— Start —
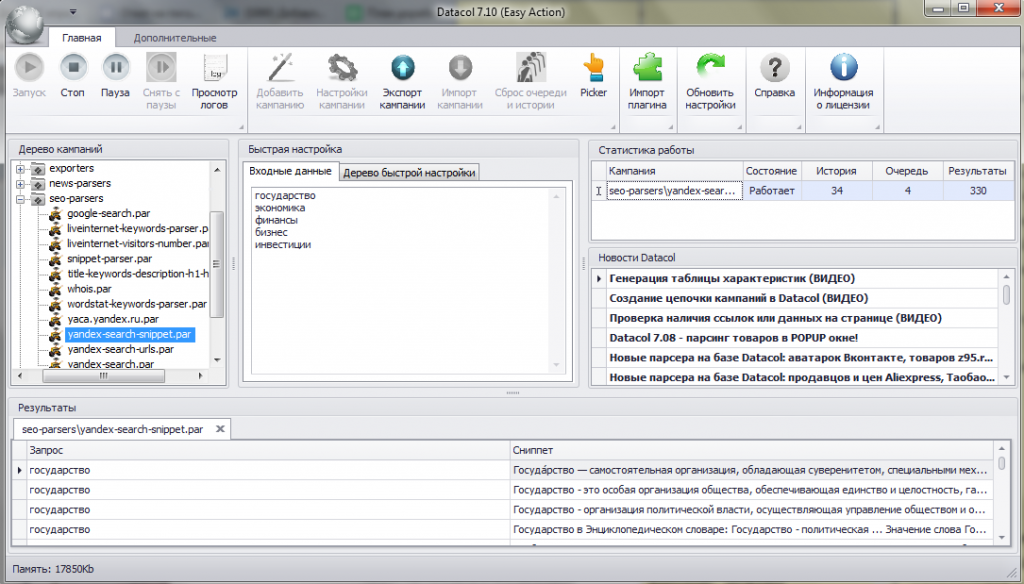Collapse the seo-parsers tree folder
The height and width of the screenshot is (584, 1024).
point(21,199)
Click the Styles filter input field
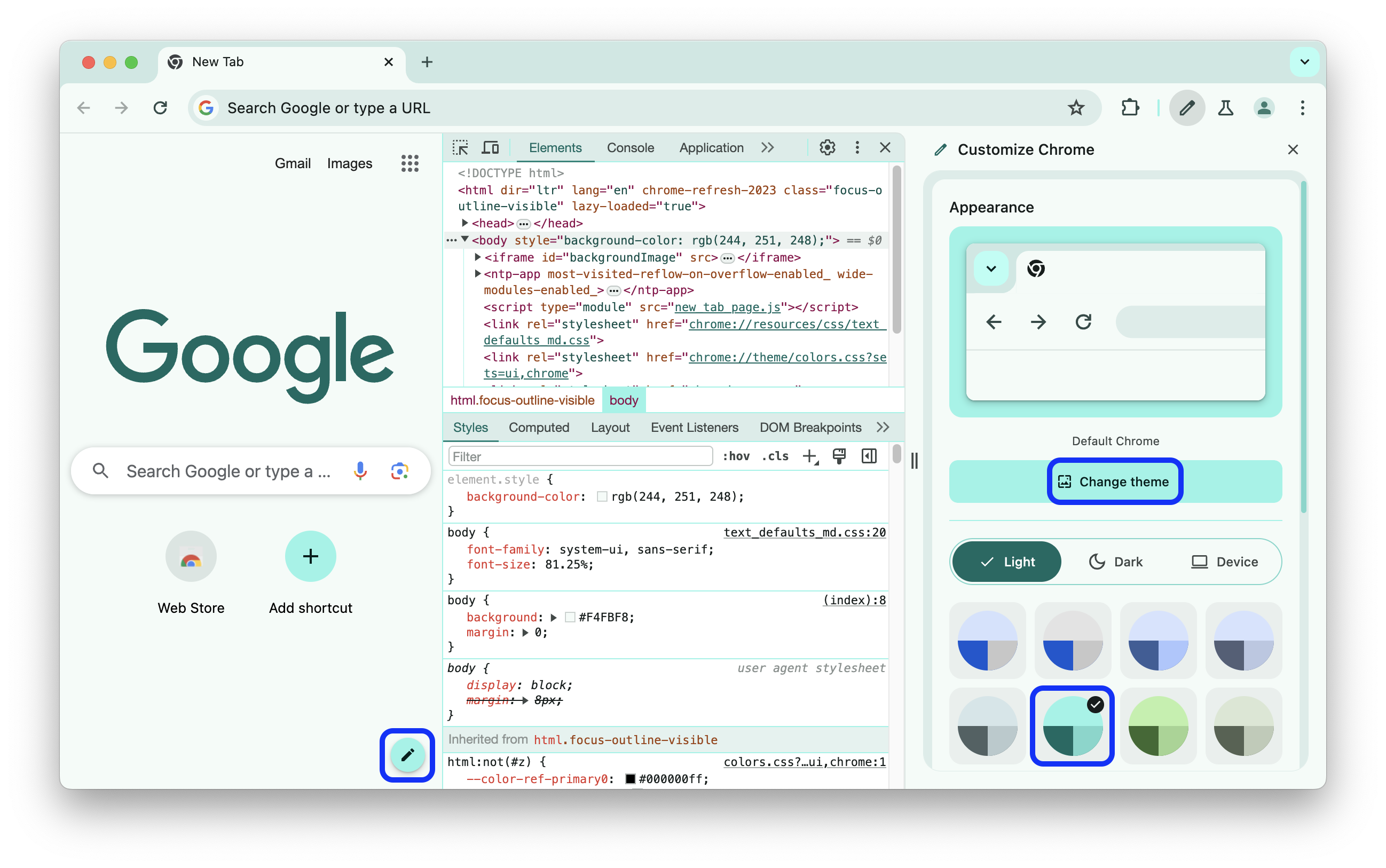The width and height of the screenshot is (1386, 868). point(580,457)
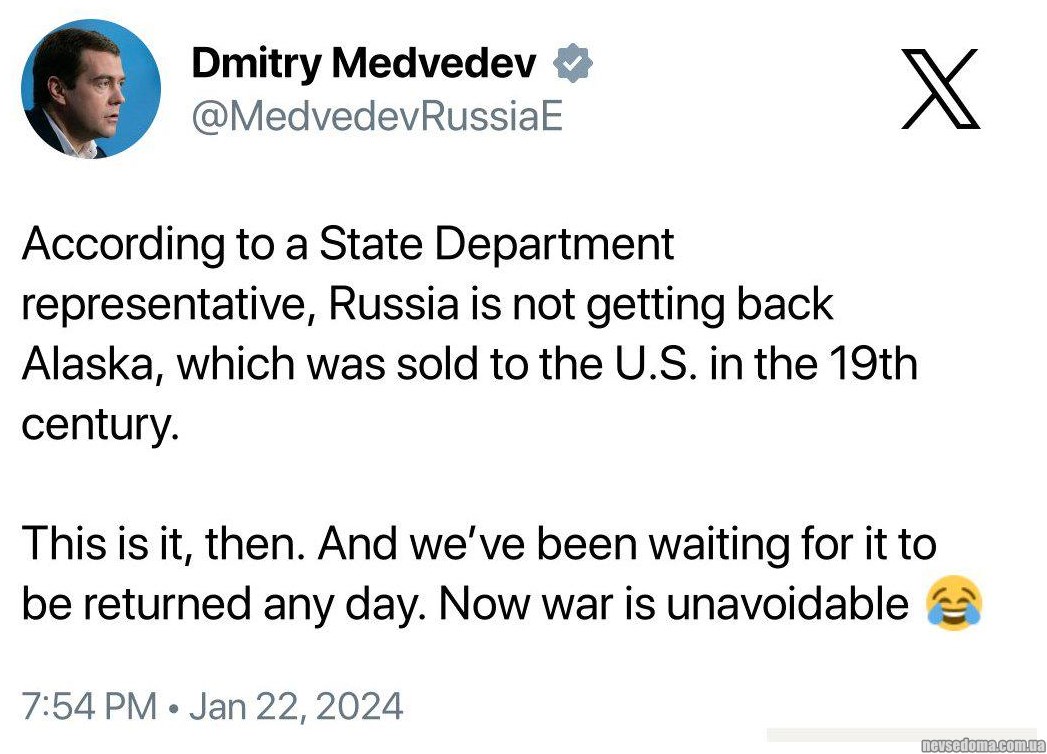Click the @MedvedevRussiaE handle
Screen dimensions: 1047x754
click(377, 116)
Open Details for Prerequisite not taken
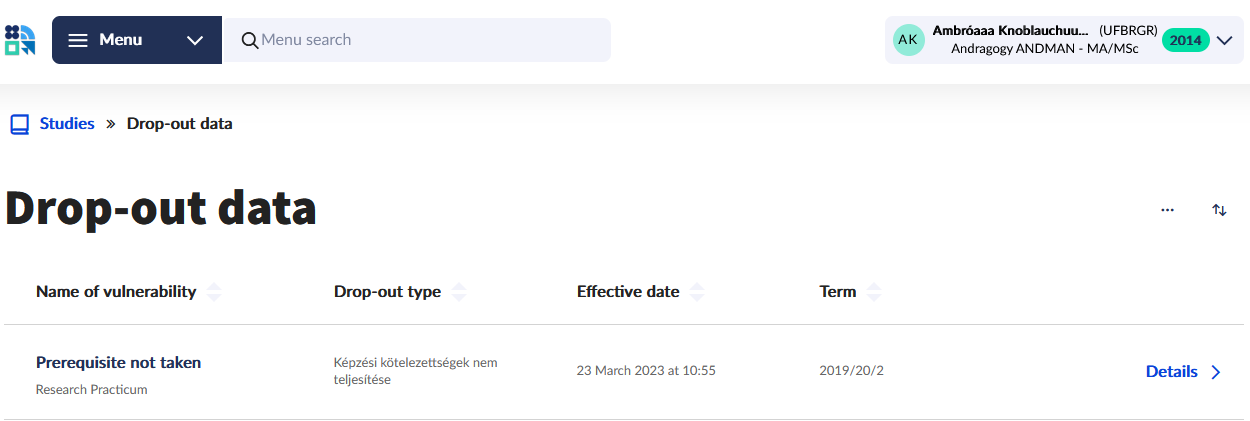 tap(1171, 372)
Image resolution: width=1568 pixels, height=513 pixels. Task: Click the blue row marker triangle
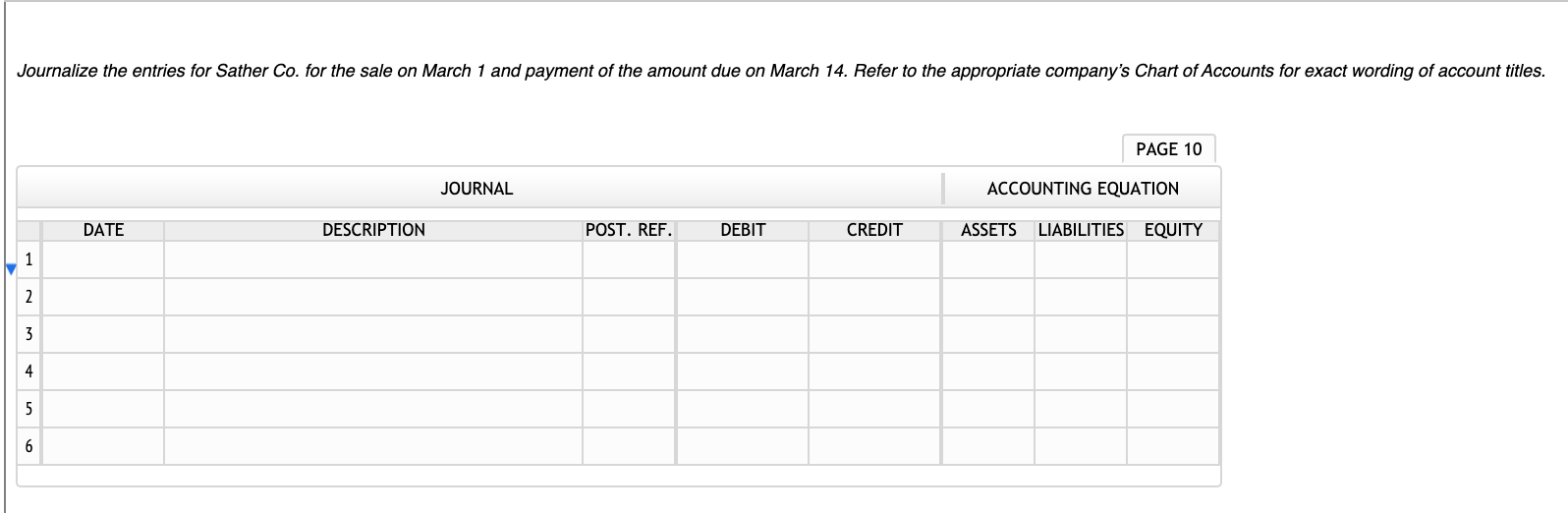[x=11, y=267]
— End —
◆ Your objective ◆
Please copy the items again word for word, from the first one through the line that contains "tap(1171, 372)", with both ends included. Omit the pictures.

◆ Result ◆
Collapse the seo-parsers tree folder
The height and width of the screenshot is (584, 1024).
point(21,199)
Click the Styles filter input field
The width and height of the screenshot is (1386, 868). point(580,457)
Click the @MedvedevRussiaE handle
Screen dimensions: 1047x754
click(377, 116)
Open Details for Prerequisite not taken
 tap(1171, 372)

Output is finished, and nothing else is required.